Passage given:
Wednesday, November 12, 2014

Help Us Give Muslim and Jewish Fifth Graders Something to Celebrate on Giving Tuesday

This blog is from Amanda, our Manager of Curriculum and Teacher Programs.

Last April, in a bowling alley in Queens, two 5th graders exchanged email addresses written on napkins.  It doesn’t sound like an extraordinary event. Many kids across the country stay in touch with their friends via email. But a seemingly ordinary event like this one became less so: one of these students was Muslim, and one was Jewish. They go to religious schools in different neighborhoods. It is very likely the two might not have ever met, but both were participants in our Interfaith Living Museum program.

Given entries:
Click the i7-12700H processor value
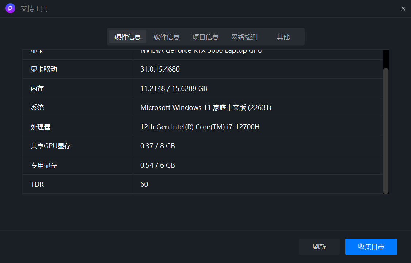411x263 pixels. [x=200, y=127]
==
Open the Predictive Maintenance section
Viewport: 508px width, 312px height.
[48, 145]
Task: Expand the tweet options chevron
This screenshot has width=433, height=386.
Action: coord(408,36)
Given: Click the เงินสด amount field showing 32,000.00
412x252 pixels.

Exercise directions:
Answer these questions about the Giving Tuesday blog post above.
1. What is Amanda's job title?
2. Where did the two fifth graders exchange email addresses?
3. Which program were both students part of?

Response for this exercise:
1. Manager of Curriculum and Teacher Programs
2. In a bowling alley in Queens
3. The Interfaith Living Museum program